Though today ultrasound is mainly associated with imaging, therapeutic ultrasound actually precedes ultrasound imaging by a few decades, and was first tested for body applications back in the 1920s. In the 1950s the Fry brothers at U of Illinois worked on the first brain applications including ablation for movement disorders and neuromodulation. They used a four element system. After that though there wasn’t a lot of activity in the field of transcranial focused ultrasound (FUS), eventhough other body applications such as breaking kidney stones did continue to develop. And this was for two major reasons, first there was the lack of intraoperative guidance: what is the use of a non-invasive modality like FUS if you have to open up the skull to use it for anything? And then there was the challenge to deliver acoustic waves transcranially. The skull is highly absorptive of ultrasound so it heats up and prevents sound from penetrating into the brain, and at the same time it has a much higher speed of sound than soft tissue which creates phase aberrations so what little sound does make it through is defocused.
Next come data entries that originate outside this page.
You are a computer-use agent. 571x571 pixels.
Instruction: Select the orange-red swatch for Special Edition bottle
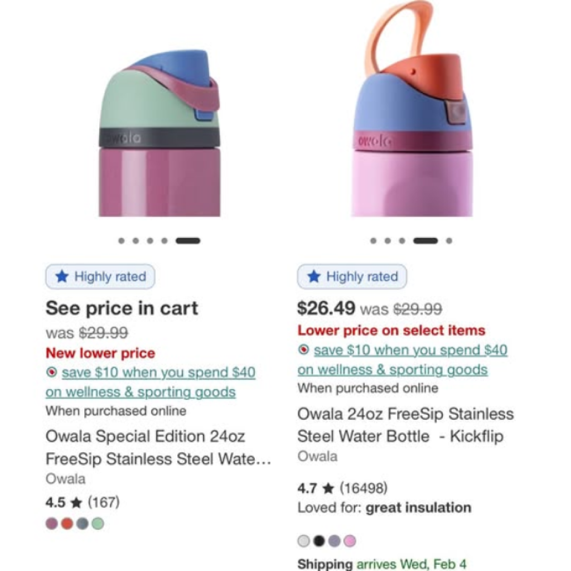tap(67, 524)
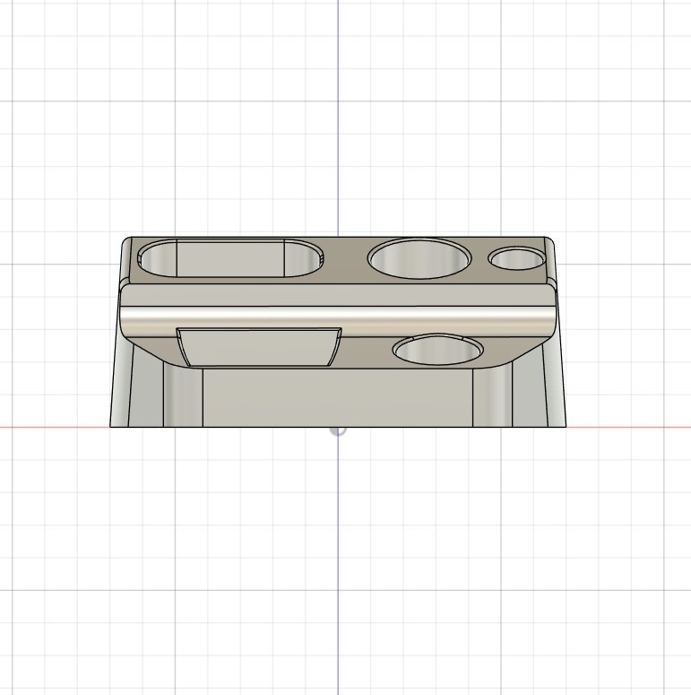Viewport: 691px width, 695px height.
Task: Select the left slanted side face
Action: click(121, 386)
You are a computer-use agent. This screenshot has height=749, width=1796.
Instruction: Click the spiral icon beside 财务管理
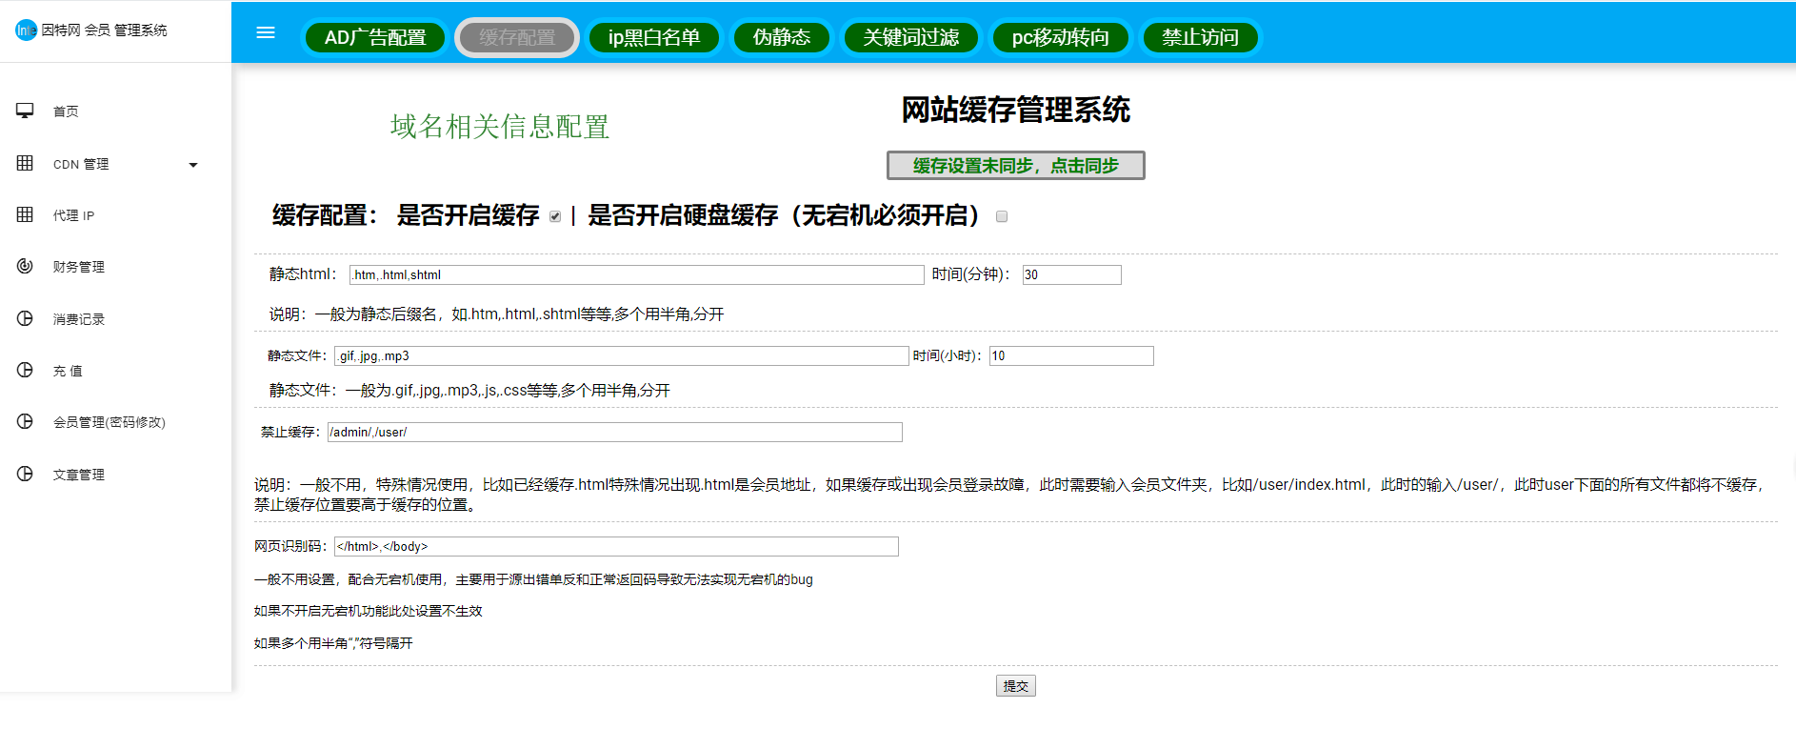[x=25, y=266]
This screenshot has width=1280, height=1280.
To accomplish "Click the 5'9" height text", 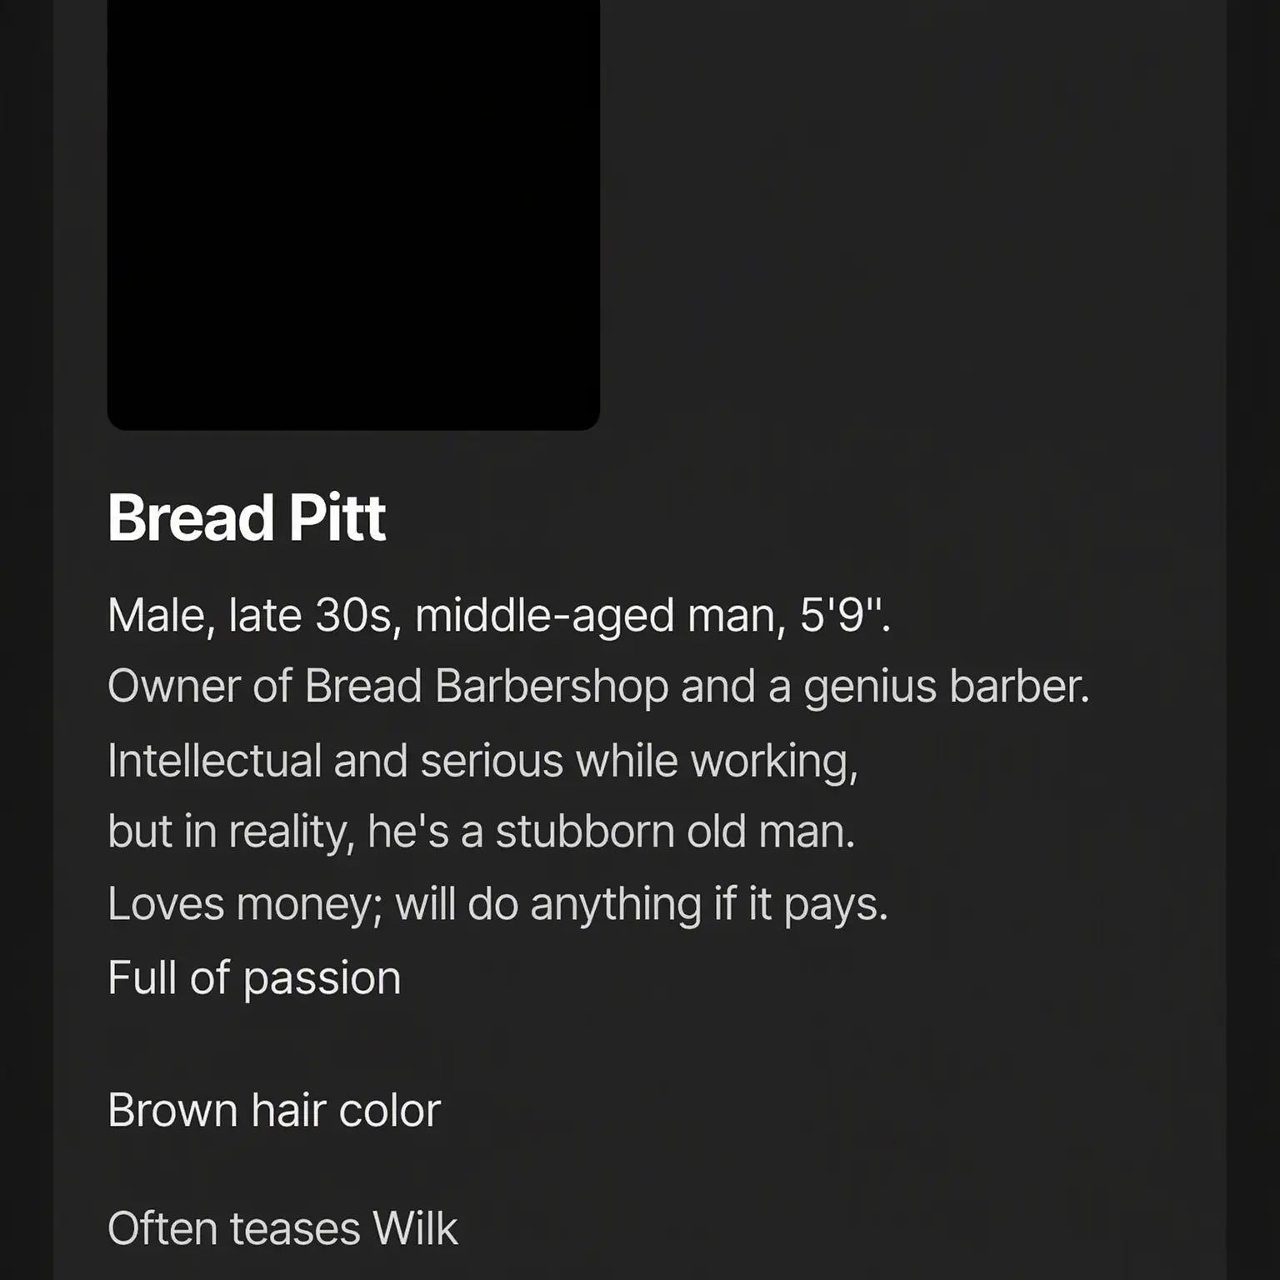I will (x=845, y=615).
But then in the 1990s two technical developments converged to make brain FUS possible. The first was the development of low-frequency phased arrays, which enable more efficient acoustic transmission through the skull to the focal spot, since the user can tune the time delays on each of a thousand elements to make sure all the acoustic waves reach the intended focus at the same time. That is, the array could adapt to the subject’s skull. The lower the frequency the less the skull absorption, and so the current Insightec system used for ET runs at 650 kHz, and a newer system intended for targets outside the midbrain runs at 220 kHz. The second was MR imaging, including temperature imaging, which enables targeting and dosimetry without opening up the skull, the treatment is truly non invasive and so the value proposition started to make sense. Specifically, the transducer is built into a scan bed that conducts both degassed water and all the ultrasound generator signals to the transducer, and the whole thing is controlled from a PC sitting next to the scanner host PC outside the scan room.
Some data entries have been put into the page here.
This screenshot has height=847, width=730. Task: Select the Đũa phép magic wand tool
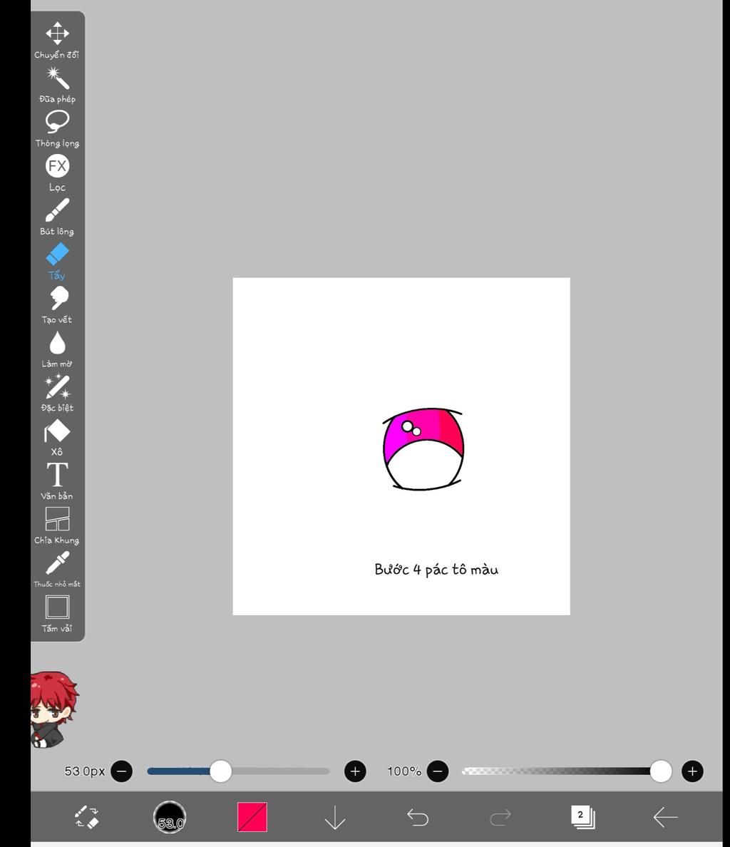(56, 77)
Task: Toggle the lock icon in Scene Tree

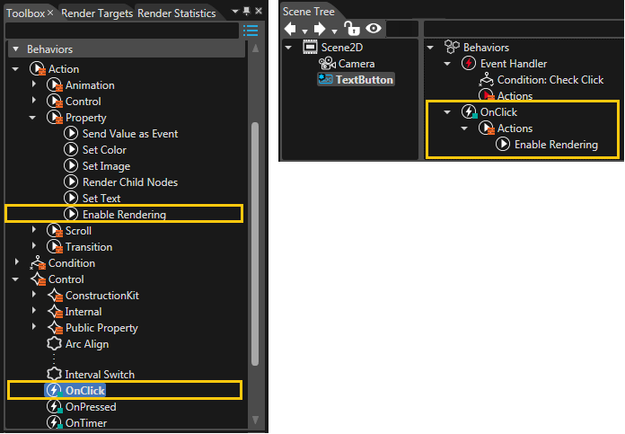Action: (352, 29)
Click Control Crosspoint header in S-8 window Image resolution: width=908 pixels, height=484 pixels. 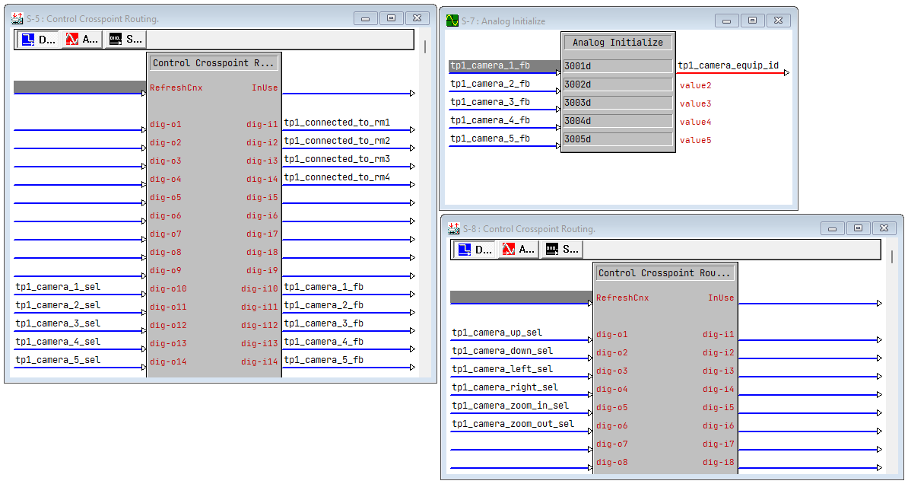coord(665,273)
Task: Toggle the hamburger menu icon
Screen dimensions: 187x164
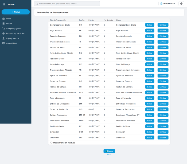Action: pos(4,5)
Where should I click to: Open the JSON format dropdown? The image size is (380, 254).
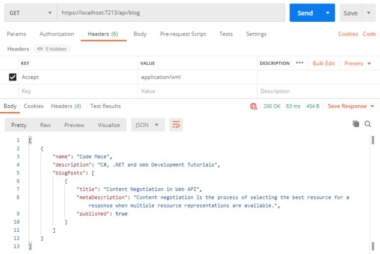point(147,125)
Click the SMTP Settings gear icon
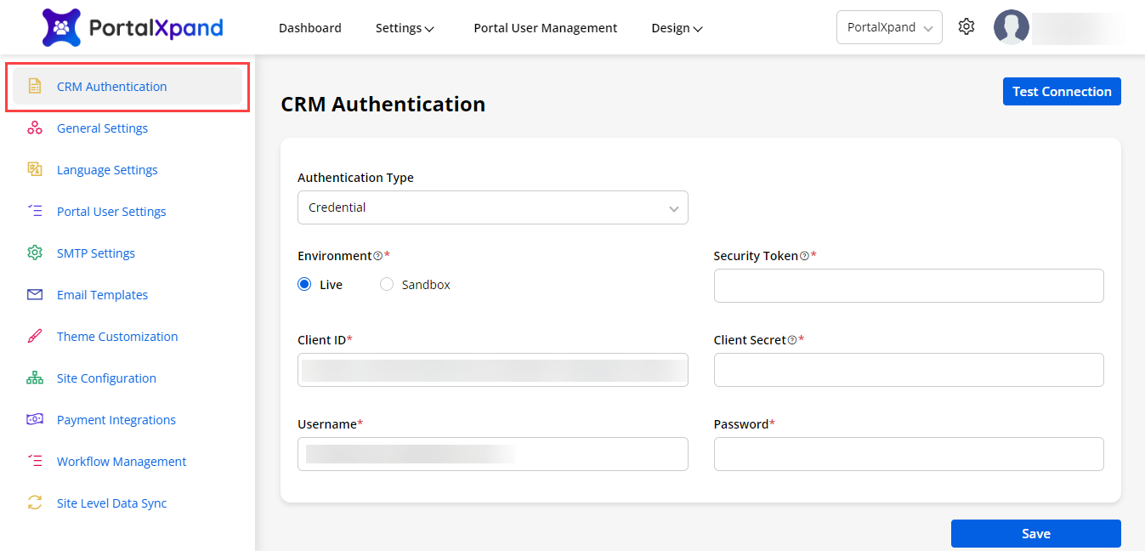This screenshot has width=1145, height=551. coord(35,253)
Today, there are three major applications for FUS in the brain, each of which dictates different system designs. The first is ablation in which brain tissue is destroyed thermally, and ablation of the VIM for essential tremor is now FDA approved in the US. In this application, relatively short, high power sonications are applied to rapidly raise the tissue temperature with a very tight focus, but cavitation is avoided. The second is BBB opening using FUS and microbubbles, and the first clinical trials in using this for delivering therapeutic agents in the brain for Alzheimers are underway. In this application, a wider focus is tolerated to enable off-center brain steering, and cavitation is actually used to monitor treatment. The third emerging application is neuromodulation, in which low-pressure FUS is applied to inhibit or excite neurons, and both thermal rises and cavitation are to be avoided. In this talk, I will discuss these three applications and how they drive the design of systems specific to each.